Go through the material and return every line that contains the string "section".

*** SOURCE RECORDS ***

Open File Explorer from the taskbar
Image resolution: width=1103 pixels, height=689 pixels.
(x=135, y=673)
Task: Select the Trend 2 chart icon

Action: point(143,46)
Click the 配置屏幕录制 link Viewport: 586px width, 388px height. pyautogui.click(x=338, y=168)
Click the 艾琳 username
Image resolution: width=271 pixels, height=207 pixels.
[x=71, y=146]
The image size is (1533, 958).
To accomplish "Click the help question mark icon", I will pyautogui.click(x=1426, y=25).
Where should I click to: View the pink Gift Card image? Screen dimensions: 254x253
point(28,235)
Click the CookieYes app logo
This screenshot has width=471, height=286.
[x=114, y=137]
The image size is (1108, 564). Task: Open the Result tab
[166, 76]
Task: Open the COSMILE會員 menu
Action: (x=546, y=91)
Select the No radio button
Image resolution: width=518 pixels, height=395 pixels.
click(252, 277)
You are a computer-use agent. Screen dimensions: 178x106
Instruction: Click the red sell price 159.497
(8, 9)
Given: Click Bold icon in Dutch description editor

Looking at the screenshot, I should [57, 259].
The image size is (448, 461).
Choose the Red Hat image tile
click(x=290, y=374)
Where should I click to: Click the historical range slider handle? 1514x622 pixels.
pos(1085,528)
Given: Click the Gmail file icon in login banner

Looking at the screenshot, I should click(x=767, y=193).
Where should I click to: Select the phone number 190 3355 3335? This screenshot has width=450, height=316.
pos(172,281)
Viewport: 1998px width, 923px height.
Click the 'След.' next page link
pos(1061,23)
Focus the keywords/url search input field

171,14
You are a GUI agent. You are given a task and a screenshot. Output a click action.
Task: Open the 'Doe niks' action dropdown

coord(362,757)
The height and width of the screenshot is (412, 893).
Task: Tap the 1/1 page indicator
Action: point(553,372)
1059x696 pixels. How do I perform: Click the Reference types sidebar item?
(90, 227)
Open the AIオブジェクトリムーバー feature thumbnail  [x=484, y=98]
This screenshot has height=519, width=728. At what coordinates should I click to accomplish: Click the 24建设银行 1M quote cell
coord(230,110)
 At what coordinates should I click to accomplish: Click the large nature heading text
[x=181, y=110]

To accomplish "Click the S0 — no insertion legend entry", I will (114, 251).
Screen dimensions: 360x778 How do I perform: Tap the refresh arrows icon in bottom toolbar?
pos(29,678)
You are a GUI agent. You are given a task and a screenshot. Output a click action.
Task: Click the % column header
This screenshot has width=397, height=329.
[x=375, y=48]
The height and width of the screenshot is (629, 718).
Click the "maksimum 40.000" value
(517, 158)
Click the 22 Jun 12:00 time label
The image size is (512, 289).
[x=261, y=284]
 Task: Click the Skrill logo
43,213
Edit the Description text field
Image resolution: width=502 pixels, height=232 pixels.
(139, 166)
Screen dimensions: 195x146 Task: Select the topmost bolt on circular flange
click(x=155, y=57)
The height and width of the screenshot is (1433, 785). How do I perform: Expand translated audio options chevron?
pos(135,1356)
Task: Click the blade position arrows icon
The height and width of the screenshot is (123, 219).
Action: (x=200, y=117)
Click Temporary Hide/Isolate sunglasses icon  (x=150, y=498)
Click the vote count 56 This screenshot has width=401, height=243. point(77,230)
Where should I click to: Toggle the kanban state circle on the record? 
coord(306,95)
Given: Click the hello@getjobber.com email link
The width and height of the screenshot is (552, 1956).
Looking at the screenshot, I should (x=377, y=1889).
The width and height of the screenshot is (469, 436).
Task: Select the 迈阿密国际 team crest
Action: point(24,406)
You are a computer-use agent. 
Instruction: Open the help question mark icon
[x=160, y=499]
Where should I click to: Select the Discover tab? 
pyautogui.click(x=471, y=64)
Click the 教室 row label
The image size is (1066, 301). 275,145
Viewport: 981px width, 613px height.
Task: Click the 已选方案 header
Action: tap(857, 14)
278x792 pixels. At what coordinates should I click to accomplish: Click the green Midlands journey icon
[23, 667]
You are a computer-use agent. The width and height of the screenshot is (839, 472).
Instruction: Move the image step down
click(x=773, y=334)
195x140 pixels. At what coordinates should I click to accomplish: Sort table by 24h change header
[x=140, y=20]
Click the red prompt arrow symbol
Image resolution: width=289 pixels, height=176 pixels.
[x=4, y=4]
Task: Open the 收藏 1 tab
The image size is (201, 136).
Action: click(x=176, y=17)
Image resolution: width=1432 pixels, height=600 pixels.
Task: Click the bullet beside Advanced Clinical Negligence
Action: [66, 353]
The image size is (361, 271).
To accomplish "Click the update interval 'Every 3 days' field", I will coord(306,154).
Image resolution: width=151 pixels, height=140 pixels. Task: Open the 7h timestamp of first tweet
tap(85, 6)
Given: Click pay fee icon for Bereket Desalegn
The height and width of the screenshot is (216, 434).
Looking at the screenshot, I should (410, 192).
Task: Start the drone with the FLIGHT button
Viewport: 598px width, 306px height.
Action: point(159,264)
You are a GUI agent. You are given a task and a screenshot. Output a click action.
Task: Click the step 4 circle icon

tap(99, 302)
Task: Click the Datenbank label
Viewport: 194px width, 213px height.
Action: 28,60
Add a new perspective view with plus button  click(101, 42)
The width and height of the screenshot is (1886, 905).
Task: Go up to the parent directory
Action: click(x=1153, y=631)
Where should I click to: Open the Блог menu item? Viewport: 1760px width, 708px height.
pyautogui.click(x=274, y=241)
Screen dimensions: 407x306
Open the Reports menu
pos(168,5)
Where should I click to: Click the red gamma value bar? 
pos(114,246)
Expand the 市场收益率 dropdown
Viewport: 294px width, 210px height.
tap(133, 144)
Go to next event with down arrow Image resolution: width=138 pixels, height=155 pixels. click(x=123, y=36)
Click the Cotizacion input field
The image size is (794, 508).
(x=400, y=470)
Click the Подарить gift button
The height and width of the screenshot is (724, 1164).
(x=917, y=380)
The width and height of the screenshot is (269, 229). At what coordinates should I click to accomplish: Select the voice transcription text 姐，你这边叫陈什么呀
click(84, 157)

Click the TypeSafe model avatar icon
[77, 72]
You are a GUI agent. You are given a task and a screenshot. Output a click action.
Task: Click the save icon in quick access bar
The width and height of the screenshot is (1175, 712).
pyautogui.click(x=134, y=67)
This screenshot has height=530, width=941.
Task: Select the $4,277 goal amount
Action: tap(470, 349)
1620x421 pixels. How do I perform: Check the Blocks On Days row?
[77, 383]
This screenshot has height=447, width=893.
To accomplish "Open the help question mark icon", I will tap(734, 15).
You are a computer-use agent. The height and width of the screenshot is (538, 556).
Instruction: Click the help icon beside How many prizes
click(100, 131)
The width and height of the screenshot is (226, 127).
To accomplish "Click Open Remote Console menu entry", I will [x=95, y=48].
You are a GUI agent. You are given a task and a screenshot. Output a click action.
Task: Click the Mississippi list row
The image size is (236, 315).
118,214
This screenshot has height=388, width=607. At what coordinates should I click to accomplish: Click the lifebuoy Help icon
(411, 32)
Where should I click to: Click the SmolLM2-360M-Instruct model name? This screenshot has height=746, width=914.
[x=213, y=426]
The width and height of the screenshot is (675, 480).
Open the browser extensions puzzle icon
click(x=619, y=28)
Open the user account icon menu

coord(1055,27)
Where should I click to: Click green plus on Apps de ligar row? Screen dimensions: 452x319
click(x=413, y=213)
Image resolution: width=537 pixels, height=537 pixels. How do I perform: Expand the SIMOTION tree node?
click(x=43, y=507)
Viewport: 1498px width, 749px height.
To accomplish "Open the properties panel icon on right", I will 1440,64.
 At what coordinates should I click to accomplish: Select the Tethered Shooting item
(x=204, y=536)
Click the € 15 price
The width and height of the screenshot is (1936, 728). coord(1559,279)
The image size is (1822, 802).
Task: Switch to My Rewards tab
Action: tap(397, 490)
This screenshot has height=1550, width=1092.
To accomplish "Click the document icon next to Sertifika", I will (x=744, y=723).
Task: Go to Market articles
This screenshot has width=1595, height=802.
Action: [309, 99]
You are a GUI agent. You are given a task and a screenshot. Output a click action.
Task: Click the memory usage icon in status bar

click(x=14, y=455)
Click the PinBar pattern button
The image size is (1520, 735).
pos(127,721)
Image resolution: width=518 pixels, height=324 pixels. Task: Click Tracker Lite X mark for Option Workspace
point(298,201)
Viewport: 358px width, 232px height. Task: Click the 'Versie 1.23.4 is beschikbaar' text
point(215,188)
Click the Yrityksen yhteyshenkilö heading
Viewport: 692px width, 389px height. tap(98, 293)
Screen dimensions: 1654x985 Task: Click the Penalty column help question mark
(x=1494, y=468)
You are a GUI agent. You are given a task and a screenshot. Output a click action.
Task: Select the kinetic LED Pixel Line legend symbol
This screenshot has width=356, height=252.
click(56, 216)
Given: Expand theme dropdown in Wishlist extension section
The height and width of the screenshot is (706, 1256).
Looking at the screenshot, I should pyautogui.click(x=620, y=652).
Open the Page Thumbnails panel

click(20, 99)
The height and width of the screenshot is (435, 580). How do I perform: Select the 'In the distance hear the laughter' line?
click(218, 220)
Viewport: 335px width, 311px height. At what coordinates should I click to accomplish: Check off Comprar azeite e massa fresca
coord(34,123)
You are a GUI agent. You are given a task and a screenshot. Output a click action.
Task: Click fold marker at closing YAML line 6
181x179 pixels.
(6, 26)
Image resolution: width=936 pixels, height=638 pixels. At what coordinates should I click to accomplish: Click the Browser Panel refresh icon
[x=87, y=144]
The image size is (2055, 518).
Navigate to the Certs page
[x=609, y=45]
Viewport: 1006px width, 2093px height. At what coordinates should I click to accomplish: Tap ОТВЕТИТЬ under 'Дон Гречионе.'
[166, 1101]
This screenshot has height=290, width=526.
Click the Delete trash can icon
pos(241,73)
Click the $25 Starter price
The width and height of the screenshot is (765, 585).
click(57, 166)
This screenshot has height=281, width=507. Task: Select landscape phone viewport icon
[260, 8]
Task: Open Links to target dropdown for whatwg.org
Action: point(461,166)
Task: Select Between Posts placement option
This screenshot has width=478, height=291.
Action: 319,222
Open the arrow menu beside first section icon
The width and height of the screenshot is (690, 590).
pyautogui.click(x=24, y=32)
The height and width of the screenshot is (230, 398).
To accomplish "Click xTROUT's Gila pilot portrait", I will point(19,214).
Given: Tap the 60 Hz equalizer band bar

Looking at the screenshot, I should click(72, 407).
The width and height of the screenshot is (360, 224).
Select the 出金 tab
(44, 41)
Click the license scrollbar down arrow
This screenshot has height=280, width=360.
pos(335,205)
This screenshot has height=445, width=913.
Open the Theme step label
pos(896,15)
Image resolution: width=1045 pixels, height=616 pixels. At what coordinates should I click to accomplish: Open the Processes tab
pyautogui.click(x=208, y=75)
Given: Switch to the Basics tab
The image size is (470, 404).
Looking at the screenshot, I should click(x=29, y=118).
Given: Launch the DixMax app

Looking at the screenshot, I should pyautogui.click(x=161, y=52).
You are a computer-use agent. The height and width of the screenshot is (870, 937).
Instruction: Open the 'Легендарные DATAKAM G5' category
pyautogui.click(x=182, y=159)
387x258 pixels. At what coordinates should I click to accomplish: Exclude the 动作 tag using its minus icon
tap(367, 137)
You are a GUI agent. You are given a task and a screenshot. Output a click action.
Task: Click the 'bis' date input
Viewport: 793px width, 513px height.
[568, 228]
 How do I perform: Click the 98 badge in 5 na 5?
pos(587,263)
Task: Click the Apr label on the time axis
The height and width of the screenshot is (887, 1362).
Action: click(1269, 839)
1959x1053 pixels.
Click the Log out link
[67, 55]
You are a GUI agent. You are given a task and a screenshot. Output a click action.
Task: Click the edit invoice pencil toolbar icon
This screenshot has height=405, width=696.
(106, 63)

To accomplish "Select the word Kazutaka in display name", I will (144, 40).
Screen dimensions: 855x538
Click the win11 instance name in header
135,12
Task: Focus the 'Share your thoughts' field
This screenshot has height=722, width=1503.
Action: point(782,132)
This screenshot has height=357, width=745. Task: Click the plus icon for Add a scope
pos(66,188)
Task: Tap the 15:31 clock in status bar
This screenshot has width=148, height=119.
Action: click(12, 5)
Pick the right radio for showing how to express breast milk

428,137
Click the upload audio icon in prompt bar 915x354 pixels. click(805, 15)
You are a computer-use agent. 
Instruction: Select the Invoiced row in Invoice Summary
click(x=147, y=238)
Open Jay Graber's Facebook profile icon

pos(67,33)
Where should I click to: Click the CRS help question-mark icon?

*** End of SOURCE RECORDS ***

WRITTEN SOLUTION
Given: Expand theme dropdown in Wishlist extension section
Open the arrow menu beside first section icon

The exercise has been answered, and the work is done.